Co wam strzeliło do głowy – rzucił wczoraj Donald Tusk gdy dziennikarze pytali, co z tą dymisją Jacka Rostowskiego.
Dzień wcześniej Reuters podał, że premier poprosił zaufanych współpracowników, by znaleźli kandydatów do objęcia teki ministra finansów. A Tusk zamiast szybko zdementować tę informację, jeszcze wczoraj rano na Twitterze podgrzewał atmosferę. „Dziś budżet w Sejmie, jutro koniec prac nad OFE, od piątku formalne konsultacje. Trudny etap za nami, w listopadzie nowe otwarcie". Trudno nie uznać tego za aluzję do rekonstrukcji rządu po załatwieniu najważniejszych spraw, którymi zajmuje się Rostowski.

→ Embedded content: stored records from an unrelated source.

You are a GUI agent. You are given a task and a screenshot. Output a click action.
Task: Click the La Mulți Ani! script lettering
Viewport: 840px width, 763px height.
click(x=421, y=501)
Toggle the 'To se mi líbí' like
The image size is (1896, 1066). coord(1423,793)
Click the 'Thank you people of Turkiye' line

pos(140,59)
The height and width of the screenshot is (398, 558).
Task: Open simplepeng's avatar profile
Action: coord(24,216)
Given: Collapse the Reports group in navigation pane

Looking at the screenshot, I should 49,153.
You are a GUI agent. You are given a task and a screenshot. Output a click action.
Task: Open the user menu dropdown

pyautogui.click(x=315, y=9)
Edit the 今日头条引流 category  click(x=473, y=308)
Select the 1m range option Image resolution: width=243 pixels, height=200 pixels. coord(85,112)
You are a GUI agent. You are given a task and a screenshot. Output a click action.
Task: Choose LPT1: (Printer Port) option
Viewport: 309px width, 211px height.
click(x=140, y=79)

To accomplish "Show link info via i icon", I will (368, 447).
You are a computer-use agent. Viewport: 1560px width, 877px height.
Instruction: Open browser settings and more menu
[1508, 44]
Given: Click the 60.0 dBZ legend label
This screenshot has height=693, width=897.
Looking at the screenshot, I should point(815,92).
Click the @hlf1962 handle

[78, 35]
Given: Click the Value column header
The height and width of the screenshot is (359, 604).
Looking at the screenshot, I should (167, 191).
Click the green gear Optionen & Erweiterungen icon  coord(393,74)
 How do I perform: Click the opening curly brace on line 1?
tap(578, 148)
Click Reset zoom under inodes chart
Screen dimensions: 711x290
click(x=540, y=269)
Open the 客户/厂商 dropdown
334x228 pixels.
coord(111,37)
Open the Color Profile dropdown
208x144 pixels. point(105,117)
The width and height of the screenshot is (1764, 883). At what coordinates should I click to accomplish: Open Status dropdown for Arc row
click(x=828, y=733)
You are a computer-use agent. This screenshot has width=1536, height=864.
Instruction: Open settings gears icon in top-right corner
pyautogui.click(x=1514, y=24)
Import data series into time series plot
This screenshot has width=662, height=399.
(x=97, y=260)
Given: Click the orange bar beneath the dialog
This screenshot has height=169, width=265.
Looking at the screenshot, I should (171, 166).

Premier współczuł wczoraj ministrowi, któremu jest przykro, gdy czyta informacje o swej dymisji. To fakt. Ale właśnie z tego powodu trudno uwierzyć, że to on rozpuszcza informacje o własnej dymisji. W Sejmie aż huczy od plotek, że pierwszy – jeszcze w sierpniu – przeciek dotyczący możliwej dymisji Rostowskiego pochodził z otoczenia Donalda Tuska. Również we wtorkowej depeszy Reuters powoływał się na rozmówców z otoczenia szefa rządu.
Zresztą pochylanie się premiera nad przykrościami, jakie spotykają Rostowskiego nie wygląda szczerze. W połowie lutego premier rzucił na konferencji prasowej, że zamierza wymienić ministrów w swym gabinecie. Przez tydzień komentatorzy zastanawiali się, kto straci stanowisko i kto może na nowo znaleźć się w rządzie. Ministrowie źle wówczas odebrali taką grę swojego szefa, ponieważ przez kilka dni każdy z nich zastanawiał się, czy to nie na niego padnie.
Trudno więc nie odnieść wrażenia, że i dziś jesteśmy świadkami grillowania ministra finansów. Z jednej strony premier Tusk nie lubi bowiem podejmować decyzji pod naciskiem mediów. Z drugiej strony często wypuszcza przecieki po to, by przetestować reakcję opinii publicznej lub rynków finansowych. I być może właśnie dziś testuje, jak zareagowałyby one na odejście Rostowskiego.